In risposta alle accuse dell’Avanti! era intervenuto, 27 anni dopo, lo storico don Giosuè Fini con la pubblicazione “Precisazioni sull’eccidio di San Giovanni Rotondo del 14 ottobre 1920”. La ricerca di Fini partiva dalla necessità di chiarire una volta per tutte l’estraneità di Padre Pio in quella tristissima vicenda.

Rispetto ai fatti del 1920, toccò a Giosuè Fini stabilire la verità storica contro le presunte calunnie dei socialisti, che vedevano in Padre Pio l’ispiratore di un gruppo politico denominato gli ‘Arditi di Cristo”, allora accusati in parlamento dal deputato Michele Maitilasso di aver provocato i manifestanti costringendo così le forze dell’ordine a sparare contro la folla inerte.

In realtà, gli Arditi di Cristo contraddistinti da un “gagliardetto nero con lo stemma pontificio” non sono mai esistiti. A quel tempo, spiegherà lo storico Raffaele Ma-scolo, vi erano i cosiddetti Arditi d’Italia, un gruppo nato in seno alla sezione Mutilati e Combattenti che portavano un gagliardetto nero. Dunque, nessun partito di Padre Pio, né tanto meno la sua presenza o partecipazione alla manifestazione di piazza del 14 ottobre.

«Ero uno studente del seminario serafico del convento di San Giovanni Rotondo, allora diretto da Padre Pio», raccontava al cronista il compianto Matteo Mangia-cotti (è morto nel febbraio del 1999), console emerito a New York e direttore generale del Ministro degli Esteri. Aveva incontrato Padre Pio nel 1918, pochi mesi prima della sua stimmatizzazione, ed era rimasto allora sorpreso nel vedere quel giovane soldato appena congedato dall’ospedale di Napoli vestire l’abito cappuccino.
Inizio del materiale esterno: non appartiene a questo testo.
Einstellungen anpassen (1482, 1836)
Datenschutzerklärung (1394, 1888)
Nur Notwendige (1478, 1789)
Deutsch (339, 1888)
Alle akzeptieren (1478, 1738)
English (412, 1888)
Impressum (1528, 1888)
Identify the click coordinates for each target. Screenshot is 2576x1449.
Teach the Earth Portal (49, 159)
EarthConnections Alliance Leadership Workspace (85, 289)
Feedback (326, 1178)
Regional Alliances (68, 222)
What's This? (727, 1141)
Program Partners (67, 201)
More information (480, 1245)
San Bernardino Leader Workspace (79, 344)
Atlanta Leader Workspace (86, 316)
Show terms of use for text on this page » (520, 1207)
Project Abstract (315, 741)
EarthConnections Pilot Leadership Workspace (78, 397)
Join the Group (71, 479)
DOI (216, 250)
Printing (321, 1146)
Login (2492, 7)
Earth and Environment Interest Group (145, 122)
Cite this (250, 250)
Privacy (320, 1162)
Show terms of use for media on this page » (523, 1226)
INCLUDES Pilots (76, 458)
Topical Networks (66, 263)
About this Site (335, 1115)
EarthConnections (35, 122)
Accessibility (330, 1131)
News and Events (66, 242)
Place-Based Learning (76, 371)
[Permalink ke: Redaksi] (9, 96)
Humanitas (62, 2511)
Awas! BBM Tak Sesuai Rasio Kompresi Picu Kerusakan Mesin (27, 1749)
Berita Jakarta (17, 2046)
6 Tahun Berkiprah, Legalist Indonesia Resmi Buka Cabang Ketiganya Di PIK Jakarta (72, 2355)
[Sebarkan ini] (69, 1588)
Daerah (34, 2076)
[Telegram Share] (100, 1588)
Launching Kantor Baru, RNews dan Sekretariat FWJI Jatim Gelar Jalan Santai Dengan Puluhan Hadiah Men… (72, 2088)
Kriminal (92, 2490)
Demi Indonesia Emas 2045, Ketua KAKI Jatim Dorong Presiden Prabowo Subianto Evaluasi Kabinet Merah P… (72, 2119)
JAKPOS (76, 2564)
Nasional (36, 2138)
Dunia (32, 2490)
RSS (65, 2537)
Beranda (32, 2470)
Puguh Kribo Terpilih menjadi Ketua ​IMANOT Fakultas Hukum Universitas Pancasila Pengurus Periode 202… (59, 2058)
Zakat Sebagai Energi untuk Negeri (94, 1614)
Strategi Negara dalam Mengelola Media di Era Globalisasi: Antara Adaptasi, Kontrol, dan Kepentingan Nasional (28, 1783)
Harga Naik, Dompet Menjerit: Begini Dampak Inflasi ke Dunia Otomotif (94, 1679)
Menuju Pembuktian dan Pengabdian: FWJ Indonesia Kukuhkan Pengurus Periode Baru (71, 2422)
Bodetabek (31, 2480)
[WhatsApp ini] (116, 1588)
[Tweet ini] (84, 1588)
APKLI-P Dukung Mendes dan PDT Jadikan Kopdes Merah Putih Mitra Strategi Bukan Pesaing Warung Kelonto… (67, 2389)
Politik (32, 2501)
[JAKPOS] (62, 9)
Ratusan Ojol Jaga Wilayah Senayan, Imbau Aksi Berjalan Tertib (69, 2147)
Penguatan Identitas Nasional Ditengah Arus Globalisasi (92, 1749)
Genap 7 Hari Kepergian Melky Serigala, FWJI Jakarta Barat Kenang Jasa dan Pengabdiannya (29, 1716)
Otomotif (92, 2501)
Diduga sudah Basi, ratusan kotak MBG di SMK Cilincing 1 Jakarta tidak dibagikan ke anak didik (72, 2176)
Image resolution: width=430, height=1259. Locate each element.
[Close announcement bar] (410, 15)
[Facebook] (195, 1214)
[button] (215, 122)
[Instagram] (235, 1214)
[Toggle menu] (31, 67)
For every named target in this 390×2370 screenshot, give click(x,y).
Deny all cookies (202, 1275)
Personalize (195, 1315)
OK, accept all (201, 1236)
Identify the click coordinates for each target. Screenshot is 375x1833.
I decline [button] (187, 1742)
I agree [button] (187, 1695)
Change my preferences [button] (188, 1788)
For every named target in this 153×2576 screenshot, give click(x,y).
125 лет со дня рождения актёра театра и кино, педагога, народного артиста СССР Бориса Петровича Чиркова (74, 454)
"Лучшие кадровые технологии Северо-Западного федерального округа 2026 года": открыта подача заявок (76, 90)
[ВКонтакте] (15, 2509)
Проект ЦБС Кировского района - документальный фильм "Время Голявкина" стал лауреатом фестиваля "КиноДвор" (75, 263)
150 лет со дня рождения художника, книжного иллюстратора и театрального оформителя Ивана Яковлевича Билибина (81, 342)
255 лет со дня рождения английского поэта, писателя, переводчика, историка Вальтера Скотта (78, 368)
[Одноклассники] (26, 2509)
«La mattina dell’eccidio ero anch’io in piazza Municipio per quella che sembrava una giornata di festa con la banda musicale venuta dalla vicina San Marco in Lamis», è il racconto del console Mangiacotti. E continua: «Quando all’improvviso ho sentito colpi di arma da fuoco e visto gente che scappava terrorizzata, istintivamente mi sono diretto verso il convento correndo come un forsennato. Padre Pio era vicino l’olmo del piazzale e pregava intensamente. Piangendo mi sono rifugiato nel suo abbraccio cercando di raccontargli quanto stava accadendo m paese. Lui stringendomi forte: “Preghiamo, perché non sanno il male che stanno facendo”, mi diceva mentre si udivano ancora in lontananza gli spari sordi dei fucili».

All’epoca dei fatti, Padre Pio era già al centro di un’intensa devozione popolare ed era conosciuto per la sua fama di santità più che per le stimmate, comparse solo tre settimane prima alle mani, ai piedi e al costato. Tra i devoti vi erano i reduci di guerra, che già nell’estate di quello stesso anno erano stati in prima linea quando si è trattato di sventare un primo tentativo di allontanare il frate da San Giovanni Rotondo.

Un legame speciale che si spiegava con la miracolosa guarigione della moglie del presidente della Sezione Mutilati, Michele Mondelli, ma più di ogni altra considerazione con l’amore disinteressato dei sangiovannesi per il monaco santo Padre Pio, che aveva chiesto ai superiori di poter restare a San Giovanni Rotondo, perché lì doveva realizzarsi un disegno che la Provvidenza aveva scritto per lui.